After haploidentical SCT, a high risk of graft-versus-host disease (GVHD) essentially precludes this option, unless the T cells are first depleted of alloreactive precursor cells. Even then, the risks of severe GVHD remain significant.
To increase the safety of the approach and thereby permit administration of larger T cell doses, we used a suicide gene, inducible caspase 9 (iCasp9), to transduce allodepleted T cells, permitting their destruction should administration have adverse effects. We made a retroviral vector encoding iCasp9 and a selectable marker (truncated CD19).
Even after allodepletion (using anti-CD25 immunotoxin), donor T cells could be efficiently transduced, expanded, and subsequently enriched by CD19 immunomagnetic selection to >90% purity.
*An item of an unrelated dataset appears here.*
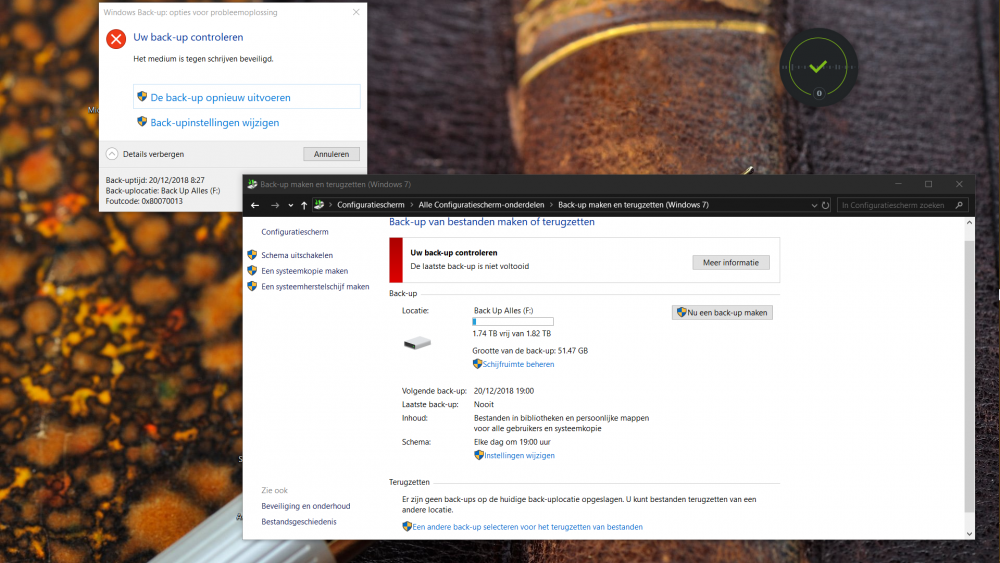
Task: Click the red error icon in the dialog
Action: 116,40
These engineered cells retained antiviral specificity and functionality, and contained a subset with regulatory phenotype and function. Activating iCasp9 with a small-molecule dimerizer rapidly produced >90% apoptosis.
Although transgene expression was downregulated in quiescent T cells, iCasp9 remained an efficient suicide gene, as expression was rapidly upregulated in activated (alloreactive) T cells.
We have demonstrated the clinical feasibility of this approach after haploidentical transplantation by scaling up production using clinical grade materials.